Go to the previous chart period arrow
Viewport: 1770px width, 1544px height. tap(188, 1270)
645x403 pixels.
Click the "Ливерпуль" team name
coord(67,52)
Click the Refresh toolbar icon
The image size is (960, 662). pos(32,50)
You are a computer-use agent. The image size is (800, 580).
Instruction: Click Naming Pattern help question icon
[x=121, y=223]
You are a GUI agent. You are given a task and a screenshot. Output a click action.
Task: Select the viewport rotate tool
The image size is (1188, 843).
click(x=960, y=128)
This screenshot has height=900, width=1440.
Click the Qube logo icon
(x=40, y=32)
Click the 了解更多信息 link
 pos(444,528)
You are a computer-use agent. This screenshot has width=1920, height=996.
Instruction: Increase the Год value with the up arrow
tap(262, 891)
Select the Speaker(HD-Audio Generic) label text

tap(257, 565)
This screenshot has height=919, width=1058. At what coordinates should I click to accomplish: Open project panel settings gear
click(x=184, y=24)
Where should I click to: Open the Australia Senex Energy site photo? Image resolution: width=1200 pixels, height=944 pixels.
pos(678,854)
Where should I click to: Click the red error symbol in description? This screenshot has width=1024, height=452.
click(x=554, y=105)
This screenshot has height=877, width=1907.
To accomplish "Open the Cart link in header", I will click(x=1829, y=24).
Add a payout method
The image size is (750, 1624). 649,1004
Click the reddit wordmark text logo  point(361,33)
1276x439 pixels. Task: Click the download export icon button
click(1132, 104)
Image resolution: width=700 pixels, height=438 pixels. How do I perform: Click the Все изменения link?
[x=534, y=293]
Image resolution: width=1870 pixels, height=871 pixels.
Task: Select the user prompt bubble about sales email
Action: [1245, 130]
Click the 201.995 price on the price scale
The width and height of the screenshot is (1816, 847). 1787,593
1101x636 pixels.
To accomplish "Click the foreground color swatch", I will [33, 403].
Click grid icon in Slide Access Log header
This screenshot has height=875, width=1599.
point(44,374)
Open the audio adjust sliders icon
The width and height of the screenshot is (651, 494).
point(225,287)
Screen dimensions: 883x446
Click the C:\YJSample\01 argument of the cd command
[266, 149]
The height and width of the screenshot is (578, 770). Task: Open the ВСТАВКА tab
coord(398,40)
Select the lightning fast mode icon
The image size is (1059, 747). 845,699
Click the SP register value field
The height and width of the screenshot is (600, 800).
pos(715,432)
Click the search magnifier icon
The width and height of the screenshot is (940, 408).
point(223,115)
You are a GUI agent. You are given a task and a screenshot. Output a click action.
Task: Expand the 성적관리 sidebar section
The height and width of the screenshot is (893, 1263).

——

■ Your goal ■
Give a verbatim copy of the material above.

■ Written reply ■
Go to the previous chart period arrow
Viewport: 1770px width, 1544px height. tap(188, 1270)
645x403 pixels.
Click the "Ливерпуль" team name
coord(67,52)
Click the Refresh toolbar icon
The image size is (960, 662). pos(32,50)
You are a computer-use agent. The image size is (800, 580).
Instruction: Click Naming Pattern help question icon
[x=121, y=223]
You are a GUI agent. You are given a task and a screenshot. Output a click action.
Task: Select the viewport rotate tool
The image size is (1188, 843).
click(x=960, y=128)
This screenshot has height=900, width=1440.
Click the Qube logo icon
(x=40, y=32)
Click the 了解更多信息 link
 pos(444,528)
You are a computer-use agent. This screenshot has width=1920, height=996.
Instruction: Increase the Год value with the up arrow
tap(262, 891)
Select the Speaker(HD-Audio Generic) label text

tap(257, 565)
This screenshot has height=919, width=1058. At what coordinates should I click to accomplish: Open project panel settings gear
click(x=184, y=24)
Where should I click to: Open the Australia Senex Energy site photo? Image resolution: width=1200 pixels, height=944 pixels.
pos(678,854)
Where should I click to: Click the red error symbol in description? This screenshot has width=1024, height=452.
click(x=554, y=105)
This screenshot has height=877, width=1907.
To accomplish "Open the Cart link in header", I will click(x=1829, y=24).
Add a payout method
The image size is (750, 1624). 649,1004
Click the reddit wordmark text logo  point(361,33)
1276x439 pixels. Task: Click the download export icon button
click(1132, 104)
Image resolution: width=700 pixels, height=438 pixels. How do I perform: Click the Все изменения link?
[x=534, y=293]
Image resolution: width=1870 pixels, height=871 pixels.
Task: Select the user prompt bubble about sales email
Action: [1245, 130]
Click the 201.995 price on the price scale
The width and height of the screenshot is (1816, 847). 1787,593
1101x636 pixels.
To accomplish "Click the foreground color swatch", I will [33, 403].
Click grid icon in Slide Access Log header
This screenshot has height=875, width=1599.
point(44,374)
Open the audio adjust sliders icon
The width and height of the screenshot is (651, 494).
point(225,287)
Screen dimensions: 883x446
Click the C:\YJSample\01 argument of the cd command
[266, 149]
The height and width of the screenshot is (578, 770). Task: Open the ВСТАВКА tab
coord(398,40)
Select the lightning fast mode icon
The image size is (1059, 747). 845,699
Click the SP register value field
The height and width of the screenshot is (600, 800).
pos(715,432)
Click the search magnifier icon
The width and height of the screenshot is (940, 408).
point(223,115)
You are a GUI agent. You are given a task and a screenshot. Output a click action.
Task: Expand the 성적관리 sidebar section
The height and width of the screenshot is (893, 1263).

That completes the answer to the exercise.